Wednesday 16 June 2010

How many shelves are in the LSE Library?


We don't know! Asking various colleagues who (arguably) should know (they 'do books'; we don't) the estimated answers varied between 2,500 and 18,000. My rough estimate after a quick count of one area was about 5,000 and this tallied with the un-prompted guess from our LMS manager.

By 'shelves' we mean one side of a single vertical stack, about 1.2m wide and normally of 7 actual rows of books. Here is an overview of one typical area of our stacks.

We think LSE is fairly representative of the 'large' end of libraries for which the LibraryLocator will be usable (i.e. not the BL or the Library of Congress). If the answer is in the region of 5,000 we can probably use a simple and fast in-memory approach to lookup; but not using a rdb backend would mean we'd have to do slightly more work on the maintenance user interface.

Tuesday 15 June 2010

The reality of books on shelves

We had a useful discussion today around the relative benefits of simplicity and complexity (of the LibraryLocator). It's very tempting to get sucked into the complexity, built up by several generations of librarians, of cataloguing one particular library collection; and then design a data model and a system that reflects this complexity - which will be very hard to adapt to any other library, or to some future change in our own complexity by the next generation.

Alternatively we can generalise (and simplify) as much as possible, whilst checking that any assumptions we make (e.g. "All classmark systems are (mathematically) continuous; and linear") don't break any desired functionality for our own implementation at LSE, and clearly stating these in the "Is this suitable for your library?" section of the re-use guide. (For example, the Bodleian and the British Library both use LMSs that have inherent fetch locations for all items, so may not fit the above assumption.)
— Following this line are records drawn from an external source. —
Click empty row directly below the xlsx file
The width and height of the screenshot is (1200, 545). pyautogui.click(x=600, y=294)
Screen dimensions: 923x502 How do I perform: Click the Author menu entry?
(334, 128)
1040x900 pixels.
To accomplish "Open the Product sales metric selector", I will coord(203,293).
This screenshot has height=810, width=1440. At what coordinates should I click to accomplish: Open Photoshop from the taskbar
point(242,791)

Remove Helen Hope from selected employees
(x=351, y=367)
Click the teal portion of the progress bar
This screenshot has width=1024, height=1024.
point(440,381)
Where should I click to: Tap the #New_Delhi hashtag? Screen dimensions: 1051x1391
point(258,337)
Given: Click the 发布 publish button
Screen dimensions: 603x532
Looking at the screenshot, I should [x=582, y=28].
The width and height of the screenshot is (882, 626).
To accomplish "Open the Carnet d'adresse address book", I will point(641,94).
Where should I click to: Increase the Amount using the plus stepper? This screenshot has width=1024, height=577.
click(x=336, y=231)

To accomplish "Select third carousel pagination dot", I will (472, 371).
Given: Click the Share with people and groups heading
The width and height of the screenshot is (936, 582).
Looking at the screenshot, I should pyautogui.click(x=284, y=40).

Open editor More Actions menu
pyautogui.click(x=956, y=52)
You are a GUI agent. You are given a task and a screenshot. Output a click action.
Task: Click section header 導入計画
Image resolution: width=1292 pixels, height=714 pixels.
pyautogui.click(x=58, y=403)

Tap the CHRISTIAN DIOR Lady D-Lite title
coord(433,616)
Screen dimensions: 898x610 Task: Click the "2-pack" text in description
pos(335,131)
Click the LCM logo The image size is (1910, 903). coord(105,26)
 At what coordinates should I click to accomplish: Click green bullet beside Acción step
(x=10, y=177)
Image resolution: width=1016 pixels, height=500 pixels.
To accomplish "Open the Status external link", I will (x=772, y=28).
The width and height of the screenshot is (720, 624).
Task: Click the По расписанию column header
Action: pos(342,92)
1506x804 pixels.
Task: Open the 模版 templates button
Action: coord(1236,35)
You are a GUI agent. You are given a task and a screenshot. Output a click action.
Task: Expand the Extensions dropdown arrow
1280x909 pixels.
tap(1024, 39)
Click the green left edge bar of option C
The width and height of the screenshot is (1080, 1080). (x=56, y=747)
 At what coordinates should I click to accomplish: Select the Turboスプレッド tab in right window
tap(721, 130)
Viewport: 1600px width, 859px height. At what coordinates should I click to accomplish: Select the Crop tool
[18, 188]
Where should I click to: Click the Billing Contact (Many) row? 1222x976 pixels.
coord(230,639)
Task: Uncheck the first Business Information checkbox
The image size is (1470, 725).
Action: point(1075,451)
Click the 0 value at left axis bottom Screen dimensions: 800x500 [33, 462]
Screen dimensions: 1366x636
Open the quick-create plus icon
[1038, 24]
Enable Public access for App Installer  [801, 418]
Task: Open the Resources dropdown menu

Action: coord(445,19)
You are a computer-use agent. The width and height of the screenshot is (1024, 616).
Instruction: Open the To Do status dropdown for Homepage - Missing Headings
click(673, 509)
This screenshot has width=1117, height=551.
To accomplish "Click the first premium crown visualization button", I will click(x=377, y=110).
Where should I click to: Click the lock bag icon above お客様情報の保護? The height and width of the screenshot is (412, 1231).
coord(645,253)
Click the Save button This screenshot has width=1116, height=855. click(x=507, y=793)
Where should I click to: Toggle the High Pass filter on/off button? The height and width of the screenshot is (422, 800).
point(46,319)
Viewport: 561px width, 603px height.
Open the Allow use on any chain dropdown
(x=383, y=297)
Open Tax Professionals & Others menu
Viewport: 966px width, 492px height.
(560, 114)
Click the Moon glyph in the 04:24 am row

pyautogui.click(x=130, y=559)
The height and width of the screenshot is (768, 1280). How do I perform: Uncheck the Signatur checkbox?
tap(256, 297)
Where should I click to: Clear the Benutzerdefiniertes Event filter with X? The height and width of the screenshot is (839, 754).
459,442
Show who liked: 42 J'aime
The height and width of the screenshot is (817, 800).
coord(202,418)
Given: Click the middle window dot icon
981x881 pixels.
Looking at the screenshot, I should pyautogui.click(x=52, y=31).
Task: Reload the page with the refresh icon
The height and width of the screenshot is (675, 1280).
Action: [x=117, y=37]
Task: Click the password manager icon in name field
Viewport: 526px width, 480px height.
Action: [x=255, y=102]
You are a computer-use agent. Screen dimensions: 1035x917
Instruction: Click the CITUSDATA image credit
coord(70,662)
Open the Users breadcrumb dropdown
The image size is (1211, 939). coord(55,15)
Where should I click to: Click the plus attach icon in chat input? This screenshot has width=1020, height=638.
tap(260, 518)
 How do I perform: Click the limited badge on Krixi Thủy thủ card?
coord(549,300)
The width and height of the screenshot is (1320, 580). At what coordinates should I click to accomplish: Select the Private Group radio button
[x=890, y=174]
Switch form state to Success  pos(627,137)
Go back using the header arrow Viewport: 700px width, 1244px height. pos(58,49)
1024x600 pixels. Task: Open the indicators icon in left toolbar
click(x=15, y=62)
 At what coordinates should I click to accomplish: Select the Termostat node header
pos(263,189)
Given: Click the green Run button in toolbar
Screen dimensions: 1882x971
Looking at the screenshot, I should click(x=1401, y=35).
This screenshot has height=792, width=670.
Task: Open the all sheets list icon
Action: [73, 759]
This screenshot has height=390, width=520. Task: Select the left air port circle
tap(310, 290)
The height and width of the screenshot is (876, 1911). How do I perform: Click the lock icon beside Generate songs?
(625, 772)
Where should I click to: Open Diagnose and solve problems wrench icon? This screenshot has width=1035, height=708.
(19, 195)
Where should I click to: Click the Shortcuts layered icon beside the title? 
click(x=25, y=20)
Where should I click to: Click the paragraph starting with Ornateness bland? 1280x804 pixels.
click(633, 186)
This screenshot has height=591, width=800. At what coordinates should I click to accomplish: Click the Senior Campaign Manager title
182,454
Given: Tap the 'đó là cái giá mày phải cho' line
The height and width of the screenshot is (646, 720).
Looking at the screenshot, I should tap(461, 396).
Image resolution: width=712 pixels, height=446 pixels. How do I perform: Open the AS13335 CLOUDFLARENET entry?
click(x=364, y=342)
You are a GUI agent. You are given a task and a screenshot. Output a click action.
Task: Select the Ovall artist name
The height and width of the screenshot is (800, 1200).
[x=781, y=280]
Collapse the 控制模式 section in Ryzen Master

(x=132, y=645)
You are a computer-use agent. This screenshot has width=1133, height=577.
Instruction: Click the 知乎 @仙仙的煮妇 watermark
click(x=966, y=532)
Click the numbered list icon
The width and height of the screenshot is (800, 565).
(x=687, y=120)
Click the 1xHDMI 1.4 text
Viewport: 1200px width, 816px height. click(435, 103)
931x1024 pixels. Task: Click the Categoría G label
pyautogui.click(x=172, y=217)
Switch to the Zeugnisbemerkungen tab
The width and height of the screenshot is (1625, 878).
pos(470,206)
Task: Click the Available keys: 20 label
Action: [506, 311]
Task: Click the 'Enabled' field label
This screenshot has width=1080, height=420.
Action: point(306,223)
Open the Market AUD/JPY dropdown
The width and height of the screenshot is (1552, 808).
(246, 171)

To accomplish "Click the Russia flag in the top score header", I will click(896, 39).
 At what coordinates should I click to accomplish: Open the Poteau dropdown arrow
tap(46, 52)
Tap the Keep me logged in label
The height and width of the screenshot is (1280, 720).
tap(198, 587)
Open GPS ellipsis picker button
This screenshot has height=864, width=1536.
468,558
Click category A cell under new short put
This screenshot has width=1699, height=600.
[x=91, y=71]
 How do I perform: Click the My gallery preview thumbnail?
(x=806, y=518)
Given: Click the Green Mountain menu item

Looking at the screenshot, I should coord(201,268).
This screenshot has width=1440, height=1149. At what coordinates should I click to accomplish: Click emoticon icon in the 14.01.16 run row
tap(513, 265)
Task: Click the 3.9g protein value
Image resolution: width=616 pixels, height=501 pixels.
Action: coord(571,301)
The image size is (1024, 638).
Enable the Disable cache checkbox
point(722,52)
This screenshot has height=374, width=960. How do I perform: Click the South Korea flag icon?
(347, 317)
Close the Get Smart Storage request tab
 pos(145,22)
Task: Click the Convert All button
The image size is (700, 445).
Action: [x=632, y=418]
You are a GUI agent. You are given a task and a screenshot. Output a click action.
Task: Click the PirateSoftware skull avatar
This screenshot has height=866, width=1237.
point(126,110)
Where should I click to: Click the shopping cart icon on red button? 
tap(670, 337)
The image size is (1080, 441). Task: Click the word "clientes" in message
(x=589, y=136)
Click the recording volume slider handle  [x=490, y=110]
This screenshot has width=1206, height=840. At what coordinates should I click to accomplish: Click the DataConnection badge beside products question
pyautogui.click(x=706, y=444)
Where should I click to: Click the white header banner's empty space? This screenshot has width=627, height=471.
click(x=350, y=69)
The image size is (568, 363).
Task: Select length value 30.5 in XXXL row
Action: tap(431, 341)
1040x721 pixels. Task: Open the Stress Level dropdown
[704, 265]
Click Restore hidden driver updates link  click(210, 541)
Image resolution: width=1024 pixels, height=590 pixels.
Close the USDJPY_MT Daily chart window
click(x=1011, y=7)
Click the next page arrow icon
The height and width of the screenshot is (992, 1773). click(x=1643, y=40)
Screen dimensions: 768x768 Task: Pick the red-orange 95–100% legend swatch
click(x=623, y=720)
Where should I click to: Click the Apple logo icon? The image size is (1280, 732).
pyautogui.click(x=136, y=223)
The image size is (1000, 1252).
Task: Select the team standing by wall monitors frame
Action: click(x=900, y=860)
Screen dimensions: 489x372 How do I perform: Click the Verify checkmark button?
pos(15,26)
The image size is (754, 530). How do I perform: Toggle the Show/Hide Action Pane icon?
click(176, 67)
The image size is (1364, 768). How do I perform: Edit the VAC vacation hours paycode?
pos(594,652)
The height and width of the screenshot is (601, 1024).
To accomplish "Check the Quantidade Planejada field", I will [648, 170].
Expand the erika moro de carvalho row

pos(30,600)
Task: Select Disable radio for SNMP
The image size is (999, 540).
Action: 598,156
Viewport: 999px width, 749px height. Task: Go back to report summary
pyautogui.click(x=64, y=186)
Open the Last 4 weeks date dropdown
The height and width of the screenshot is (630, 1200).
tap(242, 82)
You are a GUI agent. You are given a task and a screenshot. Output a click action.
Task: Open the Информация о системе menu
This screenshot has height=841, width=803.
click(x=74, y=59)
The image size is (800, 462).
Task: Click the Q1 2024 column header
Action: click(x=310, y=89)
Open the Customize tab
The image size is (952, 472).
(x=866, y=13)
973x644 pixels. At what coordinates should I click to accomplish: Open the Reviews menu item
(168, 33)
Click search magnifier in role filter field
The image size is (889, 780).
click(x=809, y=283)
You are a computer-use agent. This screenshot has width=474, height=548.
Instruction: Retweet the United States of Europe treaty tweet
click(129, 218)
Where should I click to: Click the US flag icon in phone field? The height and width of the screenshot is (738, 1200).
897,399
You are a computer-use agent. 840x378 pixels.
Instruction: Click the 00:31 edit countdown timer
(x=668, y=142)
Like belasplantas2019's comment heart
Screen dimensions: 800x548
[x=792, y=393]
The original SHerLoc system used a very simple 'longest possible' match of the desired classmark against a simple Perl hash, so that location data could be maintained at whatever granularity the library staff could manage - maybe just locating an item down to a particular floor or room. It allowed for just two distinct 'collections' (books and journals) because that's how most things were organised then. Can we reflect all our current requirements, just by defining a larger number of collections to cover the different things with different identification schemes?

We set off into the bowels of the LSE Library to check-out two things: How many shelves does the LSE Library have? and How are 'government publications' organised? (apparently these are tricky.)

I'll add some pics from Flickr to a further post.